◆ AUFGABENSTELLUNG ◆
1. Gib den Interviewauszug über die Grundschulgutachten von „Im Interview erzählt“ bis „NRW geben muss.“ wortgetreu wieder.
2. Entscheide bei jeder Aussage mit Ja oder Nein, ob sie mit dem Interviewauszug über die Grundschulgutachten übereinstimmt, und zitiere die ausschlaggebenden Worte wörtlich: (a) Die genannten Untersuchungen der Schulleitungsvereinigung stammen aus dem Jahr 2010. (b) Eine harte Hauptschulempfehlung erhielten nur Schüler*innen mit Kernfachschnitten ab 3,0. (c) Die Noten allein gaben den Ausschlag für die Schulformempfehlung.
3. Schreibe den Interviewauszug über die Grundschulgutachten im Anschluss an seinen letzten Satz weiter.

◆ AUSZUG ◆
- - - -

Im Interview erzählt Ralf Radke, Vorsitzender der LEiS NRW, wie verbindliche Grundschulgutachten zu bewerten sind und warum es insgesamt mehr Gesamtschulen in NRW geben muss.
Wie fällt Ihre Kritik an dem Vorstoß von NRW-Schulministerin Yvonne Gebauer aus, verbindliche Grundschulgutachten wiedereinzuführen?
Wir wissen aus Untersuchungen der Schulleitungsvereinigung der Gesamtschulen aus dem Jahr 2010, dass die Schulformempfehlungen der Grundschulen im Vergleich zu den Noten, die sich auf den Zeugnissen der Schüler*innen in der Klasse 4 finden, eine hohe Unschärfe aufweisen.
Im Jahr 2010 ergab sich hinsichtlich der Gymnasial-, Realschul- und Hauptschulempfehlungen folgendes Bild: Schüler*innen mit Gymnasialempfehlung oder eingeschränkter Gymnasialempfehlung legten Zeugnisse vor, deren Kernfachschnitte innerhalb einer Spanne zwischen 1,0 und 3,9 lagen. Die Schnitte der Zeugnisse von Schüler*innen mit Realschulempfehlung oder eingeschränkter Realschulempfehlung verteilten sich auf die Spanne zwischen 1,7 und 4,2, eine harte Hauptschulempfehlung erhielten Schüler*innen mit Schnitten zwischen 2,2 und 4,8. Noten allein gaben offenbar nicht den Ausschlag. Die wissenschaftliche Diskussion zum Thema lässt auch aktuell erkennen, was noch eine Rolle spielen kann: der Sozialstatus und der damit verbundene Habitus der Familie, das Geschlecht und der Migrationsstatus.

- - - -

◆ DATENAUSZUG ◆
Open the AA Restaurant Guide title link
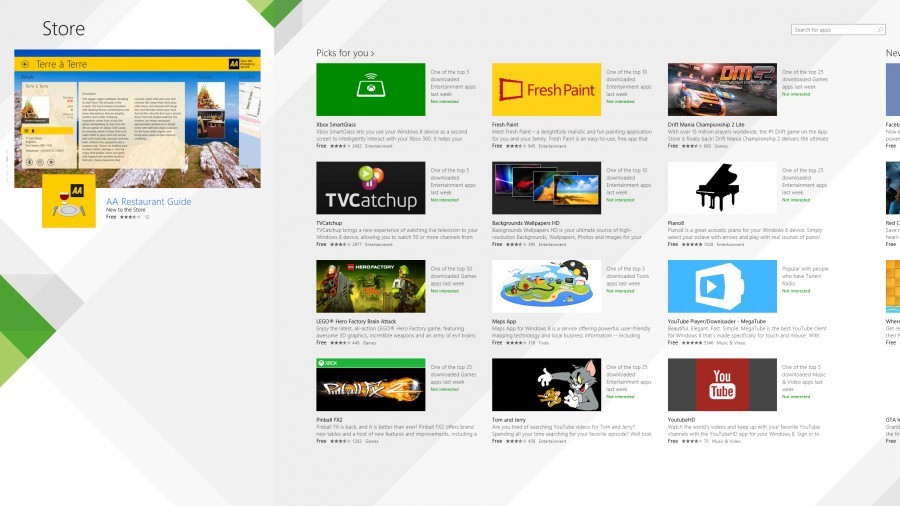The image size is (900, 506). [148, 201]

- - - -

◆ LÖSUNGEN ◆
1.
Im Interview erzählt Ralf Radke, Vorsitzender der LEiS NRW, wie verbindliche Grundschulgutachten zu bewerten sind und warum es insgesamt mehr Gesamtschulen in NRW geben muss.

2.
(a) Ja: „Untersuchungen der Schulleitungsvereinigung der Gesamtschulen aus dem Jahr 2010“
(b) Nein: „eine harte Hauptschulempfehlung erhielten Schüler*innen mit Schnitten zwischen 2,2 und 4,8“
(c) Nein: „Noten allein gaben offenbar nicht den Ausschlag.“

3.
In einer gemeinsamen Presseerklärung des Landeselternrates Gesamtschulen, der Gemeinnützigen Gesellschaft Gesamtschule NRW und der Schulleitungsvereinigung aus dem Jahr 2010 stand: So „bestätigen die von der Schulleitungsvereinigung der Gesamtschulen in NRW erhobenen Daten die Kritik am Wert der Prognosen der Grundschulen bezüglich der Schullaufbahnen und des Schulerfolgs ihrer Schülerinnen und Schüler in eindrucksvoller Weise. Damit sind aus unserer Sicht die Grundschulempfehlungen ein untaugliches Instrument für die Steuerung der Bildungswege der einzelnen Kinder“. Aus unserer Sicht ist dem auch 2018 nichts hinzuzufügen.
Welches Gewicht sollte aus der Sicht der Eltern die Einschätzung der Lehrkräfte haben?
Die derzeitige Regelung, die den Schulformempfehlungen einen beratenden Charakter zuweist, ist aus unserer Sicht vor dem Hintergrund der empirischen Belege die einzig sinnvolle. Will man Kinder unbedingt bereits am Ende der Klasse 4 selektieren, sollte man sich von prognostischen Aussagen über den Erfolg eines Kindes in einer bestimmten weiterführenden Schulform verabschieden. Man könnte dann nur eine Art Grundschulabitur einführen, unter dem die Schüler*innen und ihre Familien in Bayern seit Jahrzehnten leiden. Wer kann das wirklich wollen? Und wer wagt es, das für NRW zu fordern?
Wie sollte die Beratung für die richtige Schulform idealerweise aussehen?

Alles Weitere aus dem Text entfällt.